Quando a inércia e o torpor estão presentes nele, ele observa: "Em mim estão presentes a
inércia e o torpor." Quando a inércia e o torpor não estão presentes nele, ele observa: "Em
mim não estão presentes a inércia e o torpor." Ele sabe como a inércia e o torpor
aparecidos são desenraizados. Ele sabe como a inércia e o torpor desenraizados não surgirão
mais.
Quando a agitação e o remorso estão presentes nele, ele observa: "Em mim estão presentes a
agitação e o remorso." Quando a agitação e o remorso não estão presentes nele, ele observa:
"Em mim não estão presentes, nem agitação, nem remorso." Ele sabe como a agitação e o
remorso não-surgidos, aparecem; ele sabe como a agitação e o remorso surgidos, são
desenraizados; ele sabe como a agitação e o remorso desenraizados não surgirão mais.
Quando a dúvida está presente nele, ele observa: "Em mim está presente a dúvida." Quando a
dúvida não está presente nele, ele observa: "Em mim não está presente a dúvida." Ele sabe
como a dúvida não-surgida, aparece; ele sabe como a dúvida que surgiu é desenraizada; ele
sabe como a dúvida desenraizada não surgirá mais.

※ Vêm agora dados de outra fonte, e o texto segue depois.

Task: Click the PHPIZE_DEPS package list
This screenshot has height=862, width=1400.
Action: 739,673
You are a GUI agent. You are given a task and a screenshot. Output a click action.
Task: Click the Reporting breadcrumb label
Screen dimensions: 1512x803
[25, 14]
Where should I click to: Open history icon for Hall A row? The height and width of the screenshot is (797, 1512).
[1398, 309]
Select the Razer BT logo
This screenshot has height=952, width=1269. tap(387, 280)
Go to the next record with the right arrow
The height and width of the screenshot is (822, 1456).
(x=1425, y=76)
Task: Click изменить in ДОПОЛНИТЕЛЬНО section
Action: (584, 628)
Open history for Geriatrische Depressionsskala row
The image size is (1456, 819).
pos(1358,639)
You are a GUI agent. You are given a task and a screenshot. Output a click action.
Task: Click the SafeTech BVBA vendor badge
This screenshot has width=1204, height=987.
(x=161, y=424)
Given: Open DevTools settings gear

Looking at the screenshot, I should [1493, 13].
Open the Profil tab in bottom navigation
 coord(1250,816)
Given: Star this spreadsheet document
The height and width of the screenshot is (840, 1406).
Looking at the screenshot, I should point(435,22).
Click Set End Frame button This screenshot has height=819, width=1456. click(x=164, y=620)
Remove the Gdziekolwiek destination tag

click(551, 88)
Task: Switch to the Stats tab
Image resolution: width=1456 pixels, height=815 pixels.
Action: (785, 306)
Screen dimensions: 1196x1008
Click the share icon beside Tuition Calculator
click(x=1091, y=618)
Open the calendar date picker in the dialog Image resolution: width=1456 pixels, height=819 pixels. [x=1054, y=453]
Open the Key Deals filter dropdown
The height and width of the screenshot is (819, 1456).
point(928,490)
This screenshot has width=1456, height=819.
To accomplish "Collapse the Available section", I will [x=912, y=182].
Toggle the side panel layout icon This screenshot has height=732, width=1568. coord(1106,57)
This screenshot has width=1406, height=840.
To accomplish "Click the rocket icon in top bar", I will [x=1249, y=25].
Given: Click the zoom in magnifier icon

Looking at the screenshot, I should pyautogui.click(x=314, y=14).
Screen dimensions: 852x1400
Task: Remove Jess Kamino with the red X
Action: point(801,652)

Deste modo ele permanece observando os diferentes assuntos interiormente; ele permanece
observando os diferentes assuntos exteriormente; ele permanece observando os diferentes
assuntos interiormente e exteriormente.12 Ele permanece observando o aparecimento dos
diferentes assuntos e permanece observando o desaparecimento dos diferentes assuntos. Ele
permanece observando a originação e a dissolução dos diferentes assuntos.
"Eis aí os diferentes assuntos" - esta introspecção está presente nele, somente para o
necessário conhecimento e reflexão; e assim ele permanece livre e não se apega a nada deste
mundo.
É assim, ó discípulos, que um discípulo permanece observando os Cinco Impedimentos.